Excerpted data Block Start
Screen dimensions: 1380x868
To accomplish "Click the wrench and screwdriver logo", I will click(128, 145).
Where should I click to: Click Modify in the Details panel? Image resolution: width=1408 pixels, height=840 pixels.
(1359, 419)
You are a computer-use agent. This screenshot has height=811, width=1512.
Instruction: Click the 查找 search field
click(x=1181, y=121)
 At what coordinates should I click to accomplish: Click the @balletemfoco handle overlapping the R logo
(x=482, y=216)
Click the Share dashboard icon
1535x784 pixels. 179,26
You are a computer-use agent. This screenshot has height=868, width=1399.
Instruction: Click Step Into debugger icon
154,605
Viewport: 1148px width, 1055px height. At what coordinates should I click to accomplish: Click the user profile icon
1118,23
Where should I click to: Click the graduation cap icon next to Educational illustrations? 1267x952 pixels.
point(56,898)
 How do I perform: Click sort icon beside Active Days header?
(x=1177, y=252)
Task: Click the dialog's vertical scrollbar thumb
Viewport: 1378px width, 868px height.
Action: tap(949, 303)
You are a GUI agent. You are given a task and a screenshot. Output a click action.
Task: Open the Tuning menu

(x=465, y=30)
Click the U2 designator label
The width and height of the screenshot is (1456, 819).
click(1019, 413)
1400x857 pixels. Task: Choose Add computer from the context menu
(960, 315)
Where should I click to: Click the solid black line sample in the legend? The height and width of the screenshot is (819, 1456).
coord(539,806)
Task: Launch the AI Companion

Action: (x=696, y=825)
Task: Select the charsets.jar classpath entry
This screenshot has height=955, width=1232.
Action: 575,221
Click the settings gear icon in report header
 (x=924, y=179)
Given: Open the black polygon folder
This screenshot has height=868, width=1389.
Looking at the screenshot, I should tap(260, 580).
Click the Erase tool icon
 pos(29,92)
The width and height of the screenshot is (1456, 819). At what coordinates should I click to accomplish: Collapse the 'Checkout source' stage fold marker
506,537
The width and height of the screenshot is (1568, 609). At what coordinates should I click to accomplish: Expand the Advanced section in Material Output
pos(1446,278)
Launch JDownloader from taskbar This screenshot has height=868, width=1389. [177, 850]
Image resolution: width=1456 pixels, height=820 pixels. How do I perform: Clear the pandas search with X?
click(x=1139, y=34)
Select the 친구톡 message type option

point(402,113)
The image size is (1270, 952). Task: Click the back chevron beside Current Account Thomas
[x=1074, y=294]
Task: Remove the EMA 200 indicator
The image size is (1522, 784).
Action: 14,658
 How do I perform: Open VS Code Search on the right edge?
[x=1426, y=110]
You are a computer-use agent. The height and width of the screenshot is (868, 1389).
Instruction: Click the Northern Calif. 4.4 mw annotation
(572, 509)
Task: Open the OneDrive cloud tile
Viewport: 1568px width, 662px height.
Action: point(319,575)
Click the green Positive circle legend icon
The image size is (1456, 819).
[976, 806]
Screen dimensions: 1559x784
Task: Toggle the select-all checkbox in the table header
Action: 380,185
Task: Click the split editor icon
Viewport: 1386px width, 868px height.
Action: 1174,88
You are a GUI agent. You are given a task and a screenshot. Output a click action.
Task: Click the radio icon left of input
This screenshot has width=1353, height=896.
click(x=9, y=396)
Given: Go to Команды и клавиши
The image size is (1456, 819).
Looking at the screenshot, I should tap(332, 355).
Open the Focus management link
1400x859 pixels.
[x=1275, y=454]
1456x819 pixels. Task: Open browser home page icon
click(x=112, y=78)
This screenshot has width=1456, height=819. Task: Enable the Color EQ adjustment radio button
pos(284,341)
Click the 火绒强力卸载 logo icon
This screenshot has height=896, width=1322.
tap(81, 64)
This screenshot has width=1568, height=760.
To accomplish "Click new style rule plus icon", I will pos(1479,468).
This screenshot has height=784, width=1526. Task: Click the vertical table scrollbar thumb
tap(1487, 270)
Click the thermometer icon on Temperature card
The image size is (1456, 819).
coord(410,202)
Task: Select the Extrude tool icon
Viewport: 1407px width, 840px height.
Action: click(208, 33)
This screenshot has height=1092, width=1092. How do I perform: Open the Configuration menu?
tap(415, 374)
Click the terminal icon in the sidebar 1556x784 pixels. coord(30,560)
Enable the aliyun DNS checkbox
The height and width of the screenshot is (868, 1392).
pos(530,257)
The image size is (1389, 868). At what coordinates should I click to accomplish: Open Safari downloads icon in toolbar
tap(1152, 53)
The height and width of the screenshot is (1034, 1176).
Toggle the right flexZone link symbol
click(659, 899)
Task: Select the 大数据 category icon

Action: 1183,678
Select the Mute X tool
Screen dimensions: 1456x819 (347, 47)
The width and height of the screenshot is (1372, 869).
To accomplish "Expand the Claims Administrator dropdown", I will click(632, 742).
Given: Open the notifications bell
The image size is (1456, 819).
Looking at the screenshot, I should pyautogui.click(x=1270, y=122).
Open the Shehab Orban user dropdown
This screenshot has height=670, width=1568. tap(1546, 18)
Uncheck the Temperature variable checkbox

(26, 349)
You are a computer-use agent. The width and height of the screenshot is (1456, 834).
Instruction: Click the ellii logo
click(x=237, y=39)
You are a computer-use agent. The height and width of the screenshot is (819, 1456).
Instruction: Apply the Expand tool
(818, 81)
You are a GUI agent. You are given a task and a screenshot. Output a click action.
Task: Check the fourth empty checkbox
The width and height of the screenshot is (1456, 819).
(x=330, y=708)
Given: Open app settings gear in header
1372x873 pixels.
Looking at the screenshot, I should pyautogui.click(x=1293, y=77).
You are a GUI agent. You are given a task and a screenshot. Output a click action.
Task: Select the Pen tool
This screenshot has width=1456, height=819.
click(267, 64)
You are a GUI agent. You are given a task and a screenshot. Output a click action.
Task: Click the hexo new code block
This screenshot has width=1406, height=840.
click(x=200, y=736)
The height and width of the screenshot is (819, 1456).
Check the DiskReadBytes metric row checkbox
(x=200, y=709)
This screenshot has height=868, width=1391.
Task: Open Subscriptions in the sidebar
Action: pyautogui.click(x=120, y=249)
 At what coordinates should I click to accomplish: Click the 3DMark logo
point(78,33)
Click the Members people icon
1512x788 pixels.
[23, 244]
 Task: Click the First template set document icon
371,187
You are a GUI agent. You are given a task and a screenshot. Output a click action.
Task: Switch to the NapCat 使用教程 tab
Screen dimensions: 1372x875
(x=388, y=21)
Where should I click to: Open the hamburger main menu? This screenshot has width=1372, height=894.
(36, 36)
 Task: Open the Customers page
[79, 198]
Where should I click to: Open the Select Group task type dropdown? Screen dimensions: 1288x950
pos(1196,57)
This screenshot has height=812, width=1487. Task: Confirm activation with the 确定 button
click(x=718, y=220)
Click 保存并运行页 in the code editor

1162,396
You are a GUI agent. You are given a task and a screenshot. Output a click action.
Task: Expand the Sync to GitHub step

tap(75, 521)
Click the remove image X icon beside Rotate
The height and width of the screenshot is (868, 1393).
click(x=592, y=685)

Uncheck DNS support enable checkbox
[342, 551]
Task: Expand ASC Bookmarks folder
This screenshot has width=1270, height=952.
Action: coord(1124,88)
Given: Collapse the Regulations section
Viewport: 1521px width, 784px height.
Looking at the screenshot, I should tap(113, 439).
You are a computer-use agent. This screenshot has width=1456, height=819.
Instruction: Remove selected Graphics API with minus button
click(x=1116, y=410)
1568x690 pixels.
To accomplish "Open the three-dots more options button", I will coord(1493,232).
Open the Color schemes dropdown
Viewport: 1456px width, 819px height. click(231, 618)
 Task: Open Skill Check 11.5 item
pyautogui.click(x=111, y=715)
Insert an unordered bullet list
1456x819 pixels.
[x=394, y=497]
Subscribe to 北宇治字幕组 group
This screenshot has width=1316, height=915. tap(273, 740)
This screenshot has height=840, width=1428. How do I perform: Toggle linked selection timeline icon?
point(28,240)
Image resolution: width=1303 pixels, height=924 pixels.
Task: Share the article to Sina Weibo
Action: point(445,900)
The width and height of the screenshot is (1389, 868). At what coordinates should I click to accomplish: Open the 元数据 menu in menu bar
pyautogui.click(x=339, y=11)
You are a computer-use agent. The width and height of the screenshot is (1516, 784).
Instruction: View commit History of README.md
Excerpted data Block End
Your objective —
Return all lines from the data above with "folder" in them.

Solution for this task —
Given: Open the black polygon folder
Task: Expand ASC Bookmarks folder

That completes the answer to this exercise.